Geçen haftalarda yayımladığım yazımdan dolayı reaksiyon beklentim vardı lakin adını yazacağım kadar büyük bir reaksiyon görmediğim için adını açıklamayacağım zatı muhteremin…  Ama emin olun o kendini çok iyi biliyor…  Zira herkes kendini çok iyi bilir.

Aklıma şeyh Edibali’nin dizileri geliyor ve sizinle de paylaşmak isterim. ‘’ Kişi mevkiden dolayı yücelmez, Mevki ancak insanın halk için çalışması ile değer kazanır, İnsan makama şeref verirse, Makamı da elden gitse bıraktığı “şeref” kalır... 

Eskiden, makam ve mevki için büyük mücadeleler verilirdi ama öyle yalakalık, bukalemunluk, yapılarak değil…  Emek vererek, liyakat ve deneyim kazanarak yapılırdı.

Ya şimdi, birilerinin akrabası olması,  çok iyi taklit yeteneği olup Guinness rekorlar kitabına girecek şekilde karşındakini etkilemek için duygu sömürüsü yapacak yâda ömrünün en iyi rol performansını gösterip bir yerlere gelecek ama orda ise bir şeylerini bırakacak!!!

Bakın buraya çok dikkat; bütün varlığını makama ve mevkiye bağlayanlar için, verilmiş sözlerin, ideolojinin, kendine olan saygının artık zerresi yoktur.   Varsa yoksa bir koltuk ve onun için yitirilen öz benlik ve haysiyetsizlik.

Birde ego tatmini var tabi. Bu öyle bir şey ki, kişiyi sarhoş eder çevresinde tek dost kalmayana kadar kırıp parçalar.  Emanet aldığı koltuk ve makam gözlerini kör etmiş, çıkarsız sadece dost olarak her konuda arkadaşının başarılı olması için canla başla emek veren, mücadele eden gerçek dostlarını bile sergilediği tutarsız hareketlerle bıktırılmış ve küstürülmüştür.

O ego ki, zatı muhteremin sonu olacaktır artık. Ama bir kere güç zehirlenmesine uğrayan kibir abidesi zatlar, etrafını saran sahte dostlar, dalkavuk yalakalar ve sürekli pofpoflayan iyi gün parazitleri gözlerini kör etmiş, hazin sonunu görebilecek takat bırakmayacaktır. Kendinden yaşça büyük insanları, gerçek dostları, yalakalık bilmeyen onuruyla çalışanları her fırsatta küçümseyen tavırlar ve rencide edecek hareketler yapacaktır…

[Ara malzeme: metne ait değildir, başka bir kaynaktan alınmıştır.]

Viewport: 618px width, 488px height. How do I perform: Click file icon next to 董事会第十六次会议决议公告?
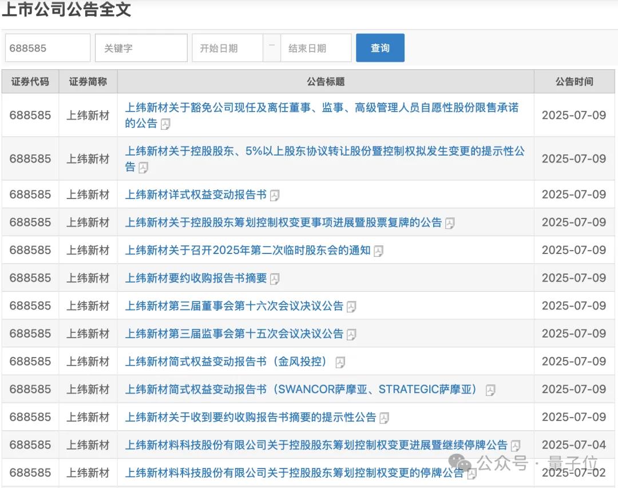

Bu tarz manevi duyguları unutup, İslamiyet’in güzel ahlak dini olduğunu hatırlamayan ve dünyevi zevklerle haşr olan kişilerin unuttuğu en önemli konu ise ‘’İNSANLIĞI VE GİDERKEN NASIL ANILACAĞI.’’

Rabbim bizleri doğru yoldan ayırmasın inşallah. Yeni yazımızda görüşmek ümidiyle Allah’a emanet olun.